DinnerDork [ \ˈdi-nər\\ˈdȯrk\ ]


It’s crazy how complete strangers can impact our lives through their work. The late, great Robin Williams is one of those people. His body of work is full of opportunities to express the most human of emotions – sorrow, triumph, and perhaps the most human of all – laughter. There’s a tradition in my family to make special dishes for joyous and mournful occasions. Reflecting on memories while preparing a dish to honor a person or occasion, providing a physical reminder of their gifts to the world; a memory that’s rekindled whenever their special dish is enjoyed in the future. ABC (Australian Broadcasting Company) news shared a nice recap of Robin Williams’ participation in a Reddit forum last year, where he answered fan questions about some of his favorite things. He frequently spoke of his children, and how precious the time shared with them has been, so I wasn’t surprised to read that C.S. Lewis’ The Lion, the Witch and the Wardrobe was both his favorite childhood read and favorite book from The Chronicles of Narnia series to read aloud to his own children. I, too have fond memories of reading the books, watching the BBC series as a child and enjoying the movies with my own daughter. Like Williams’ children, my daughter’s favorite within the series is The Lion, the Witch and the Wardrobe. As a small tribute to Robin Williams and his reminder to share and cherish our loved ones, I’m sharing this recipe for turkish delight – the candy that plays a special role in his favorite childhood story.

Things to love/know:

  • The significance of this tasty candy in C.S. Lewis’ The Lion, the Witch and the Wardrobe makes this recipe a fun one to make and share with kids. It’s a great treat to make the day before family movie night, if you’re planning to watch The Lion, the Witch and the Wardrobe.
  • Beautiful and tasty, this is a great recipe to make for gifts, candy exchanges and tea parties. Just be sure to store left-overs in an airtight container.
  • If you’re planning a tea party, the rose water that gives turkish delight its distinct flavor is a great addition to tea biscuits and other cookies, scones and cakes. It can even be mixed with warm milk to flavor the milk into a special beverage for anyone who doesn’t like/want  tea.
  • The rose water may be tough to find, depending on where you live.

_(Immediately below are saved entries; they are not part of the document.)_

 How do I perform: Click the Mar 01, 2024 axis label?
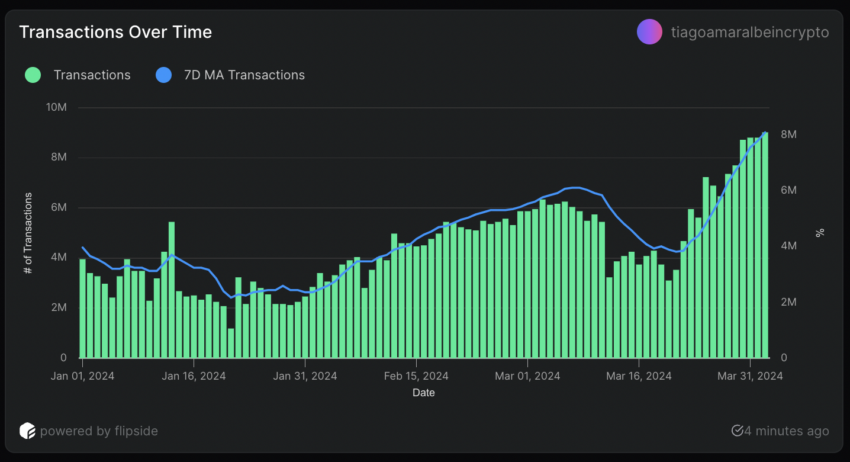pyautogui.click(x=530, y=376)
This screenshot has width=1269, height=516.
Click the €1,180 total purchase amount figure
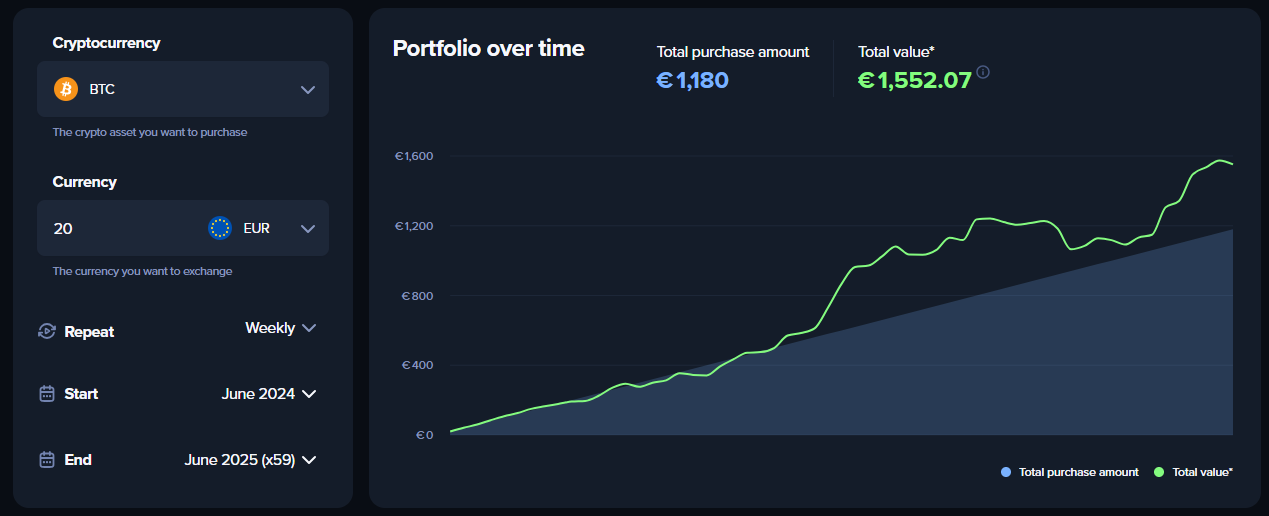click(x=692, y=80)
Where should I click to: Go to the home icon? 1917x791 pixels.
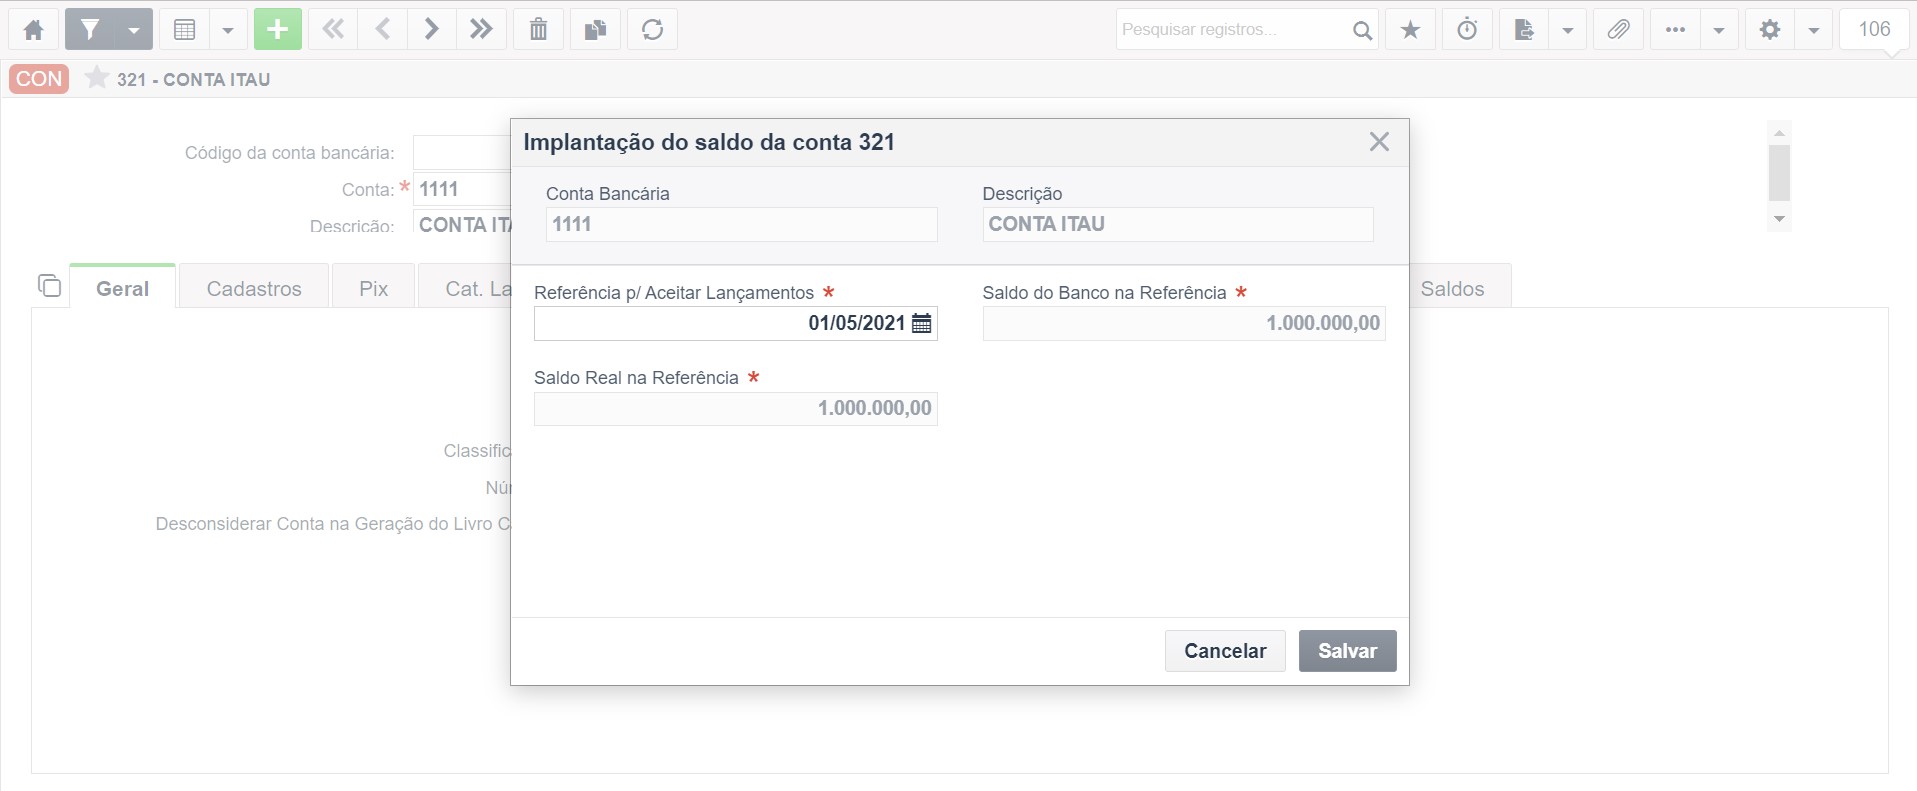tap(34, 30)
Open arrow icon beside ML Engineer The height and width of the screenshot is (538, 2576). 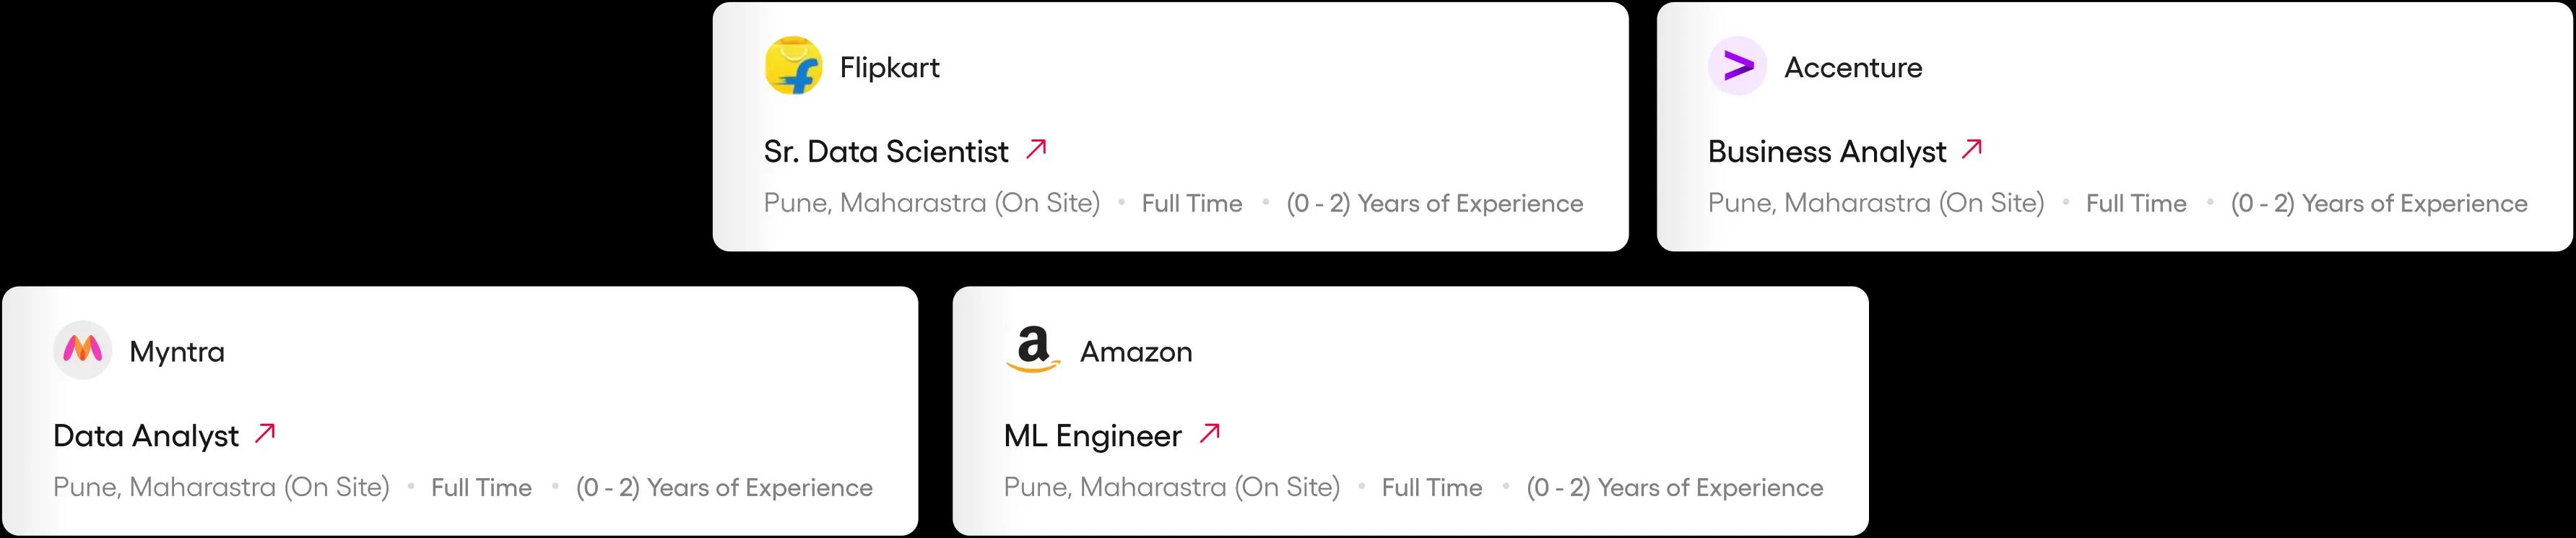coord(1210,434)
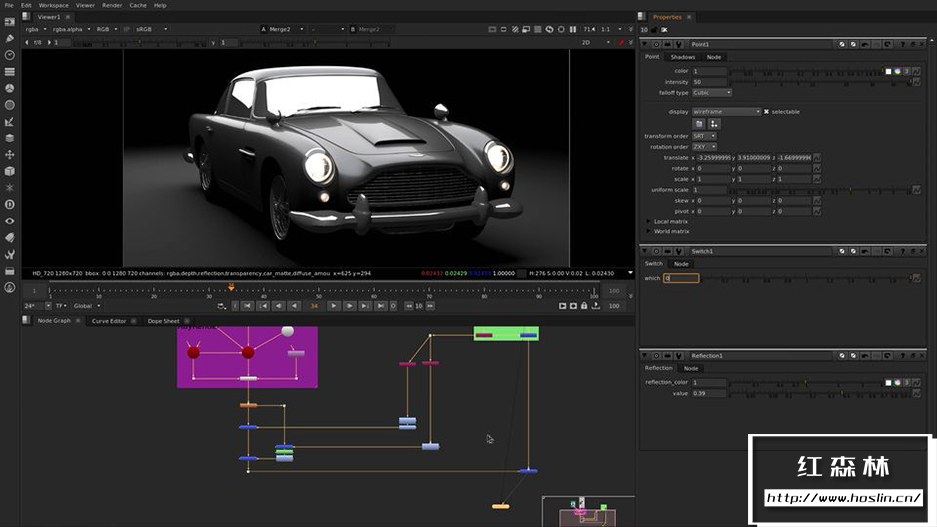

It’s typically stocked in Middle Eastern markets, but can also be found cheaply online, and even quickly online.
  • This recipe like most candy recipes requires use of a candy thermometer. They can be found online and in many cooking supply stores. If you don’t have one already, be sure to get one with convenient features so it can be used for candy making and frying. Ones with a clip attachment are easy to use – simply attach to your pot and read the temperature without the fuss of trying to hold the thermometer while stirring.
  • This is a 2-day recipe. The candy will be made one day and left to set overnight before being sliced and dusted for serving the next day.



  • 4.5 cups of water
  • 4 cups of white sugar
  • 1.25 cups cornstarch
  • 1 cup confectioners sugar (used on day 2)
  • 1.5 tbsp rose water (typically stocked in Middle Eastern markets, but can also be found cheaply online, and even quickly online.)
  • 2 tsp lemon juice
  • 1 tsp cream of tartar
  • 2-3 drops red food coloring


  • Prepare a small dish (approx. 10×8″) – line with wax paper and coat with nonstick spray.
  • In a small saucepan combine: white sugar, lemon juice, and 1.5 cups of water over medium heat, stirring until the sugar is completely dissolved. Bring to a boil, carefully stirring to avoid forming sugar crystals along the side.
  • Insert a candy thermometer and allow to boil. You’ll want the mixture to eventually reach 240 degrees.
  • While it’s boiling: combine 3 cups of water, the cream of tartar and cornstarch in another saucepan. Place on medium heat and gently whisk until it is smooth and thick.
  • When the sugar mixture reaches 240 degrees, remove it from the cooktop and pour it into the cornstarch mixture, whisking so that it combines smoothly.
  • Turn the heat down to low, maintaining a gentle simmer and whisk intermittently (every 10 – 12 minutes) over the course of an hour.  This is a great step for children to set a timer every 10 minutes when the candy should be stirred.
  • When the candy is done (in about an hour)  it will be thick and pale yellow in color.

making turkish delight

  • Remove from the heat and stir in the rose water and food coloring, until well combined.
  • Pour the mixture into the prepared pan and allow it to set on a countertop overnight. Uncovered is best, but if your pets are nosey like mine you can drape wax paper overtop, very loosely  (and barricade if your cat is a ninja like mine 🙂 ).
  • The next day, prepare a cutting board with a bit of confectioners sugar and coat a cutting knife with some nonstick spray.
  • Flip the dish containing the candy onto the prepared board and peel the wax paper away.

Making Turkish Delight 2

  • Cut into small square or your preferred shape.
  • Dust all sides with confectioners sugar before placing on a serving dish, and enjoy right away!